■ **Required task**
Copy all of the items below word for word, leaving out the pictures.

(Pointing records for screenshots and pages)
━━━━━━━━━━

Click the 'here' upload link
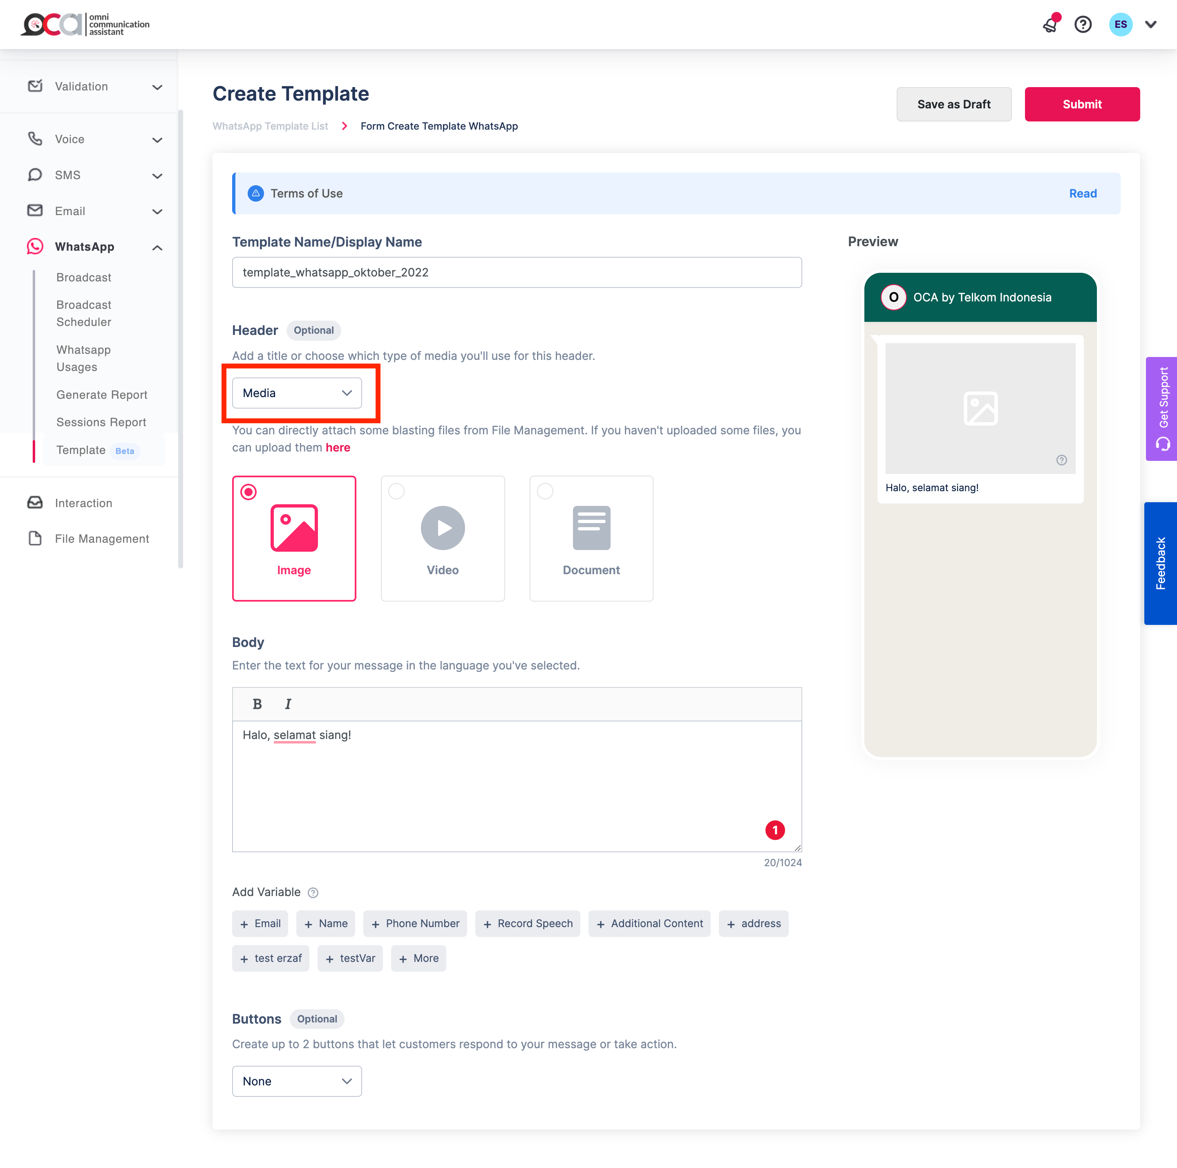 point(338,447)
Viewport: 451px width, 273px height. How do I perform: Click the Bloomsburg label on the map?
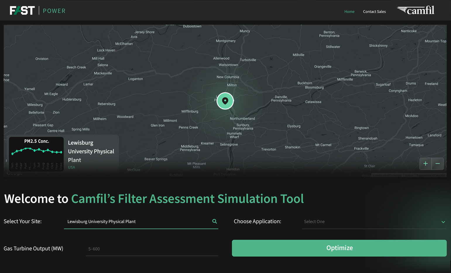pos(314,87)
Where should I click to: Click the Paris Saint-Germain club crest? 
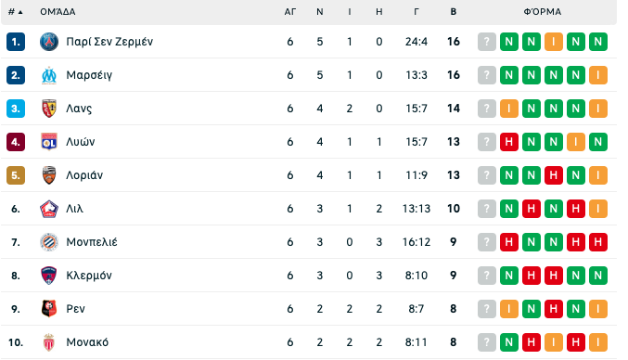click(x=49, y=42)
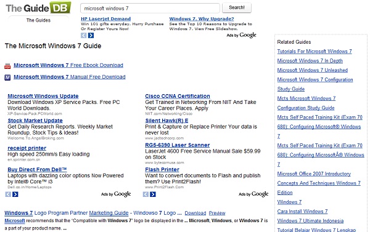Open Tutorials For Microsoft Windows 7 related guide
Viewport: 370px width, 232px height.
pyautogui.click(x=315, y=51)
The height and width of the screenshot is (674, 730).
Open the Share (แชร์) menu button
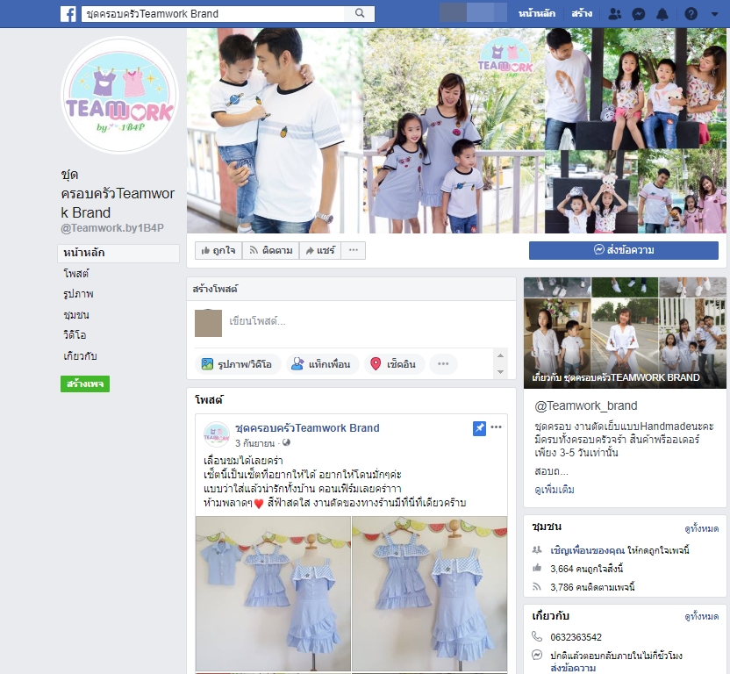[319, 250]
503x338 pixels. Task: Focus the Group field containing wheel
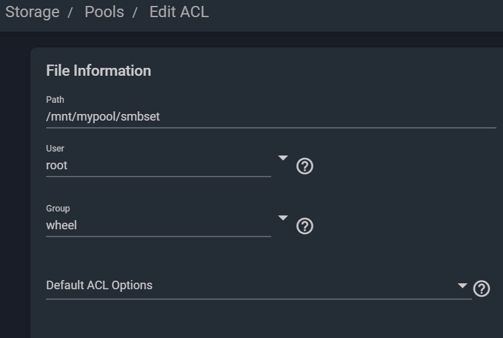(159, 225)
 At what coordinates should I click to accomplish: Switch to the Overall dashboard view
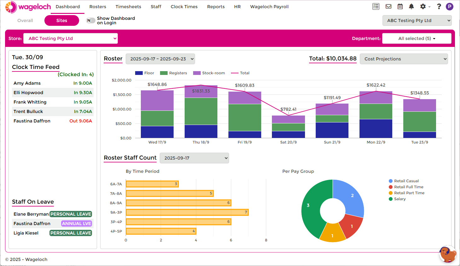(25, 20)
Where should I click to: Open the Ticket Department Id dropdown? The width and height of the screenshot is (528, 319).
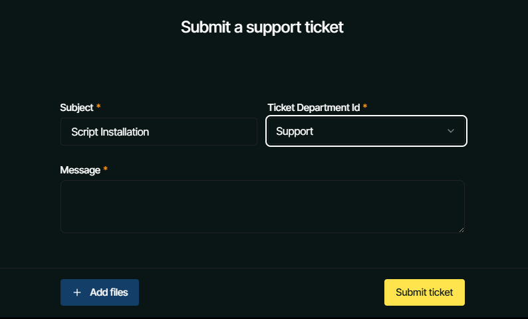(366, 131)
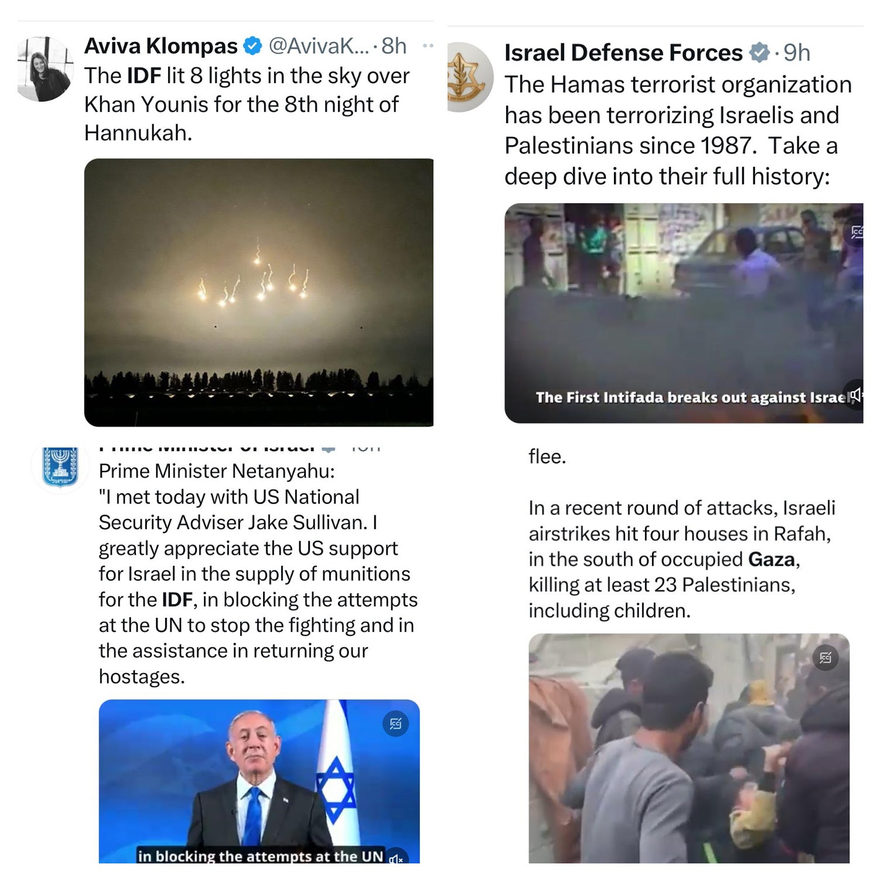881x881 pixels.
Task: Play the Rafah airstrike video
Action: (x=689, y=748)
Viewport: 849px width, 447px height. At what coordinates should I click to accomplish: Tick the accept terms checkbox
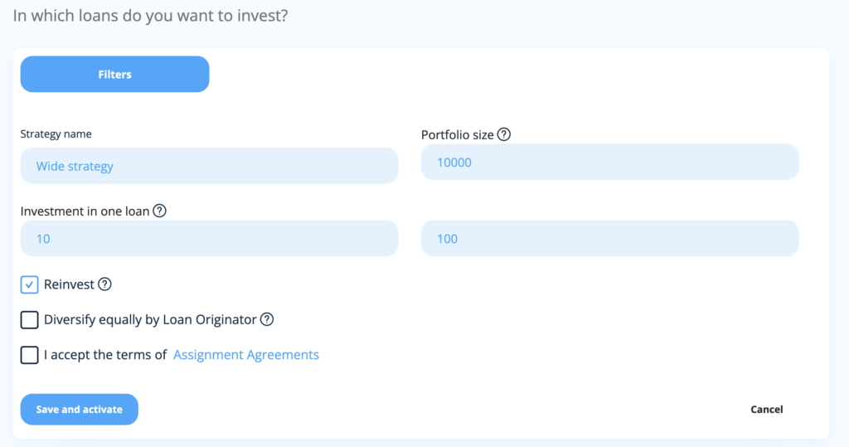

━━━━━━━━━━

■ **Answer in full**
Click the 'here' upload link
 point(338,447)
Viewport: 451px width, 273px height. How do I perform: Click the Bloomsburg label on the map?
pos(314,87)
Where should I click to: Click the Paris Saint-Germain club crest? 
click(x=49, y=42)
Open Tutorials For Microsoft Windows 7 related guide
Viewport: 370px width, 232px height.
pyautogui.click(x=315, y=51)
The height and width of the screenshot is (674, 730).
Open the Share (แชร์) menu button
[319, 250]
503x338 pixels. Task: Focus the Group field containing wheel
(159, 225)
 At what coordinates should I click to accomplish: Switch to the Overall dashboard view
(25, 20)
Where should I click to: Open the Ticket Department Id dropdown? The width and height of the screenshot is (528, 319).
(366, 131)
881x881 pixels.
Task: Play the Rafah airstrike video
Action: (x=689, y=748)
Viewport: 849px width, 447px height. At what coordinates should I click to accomplish: Tick the accept terms checkbox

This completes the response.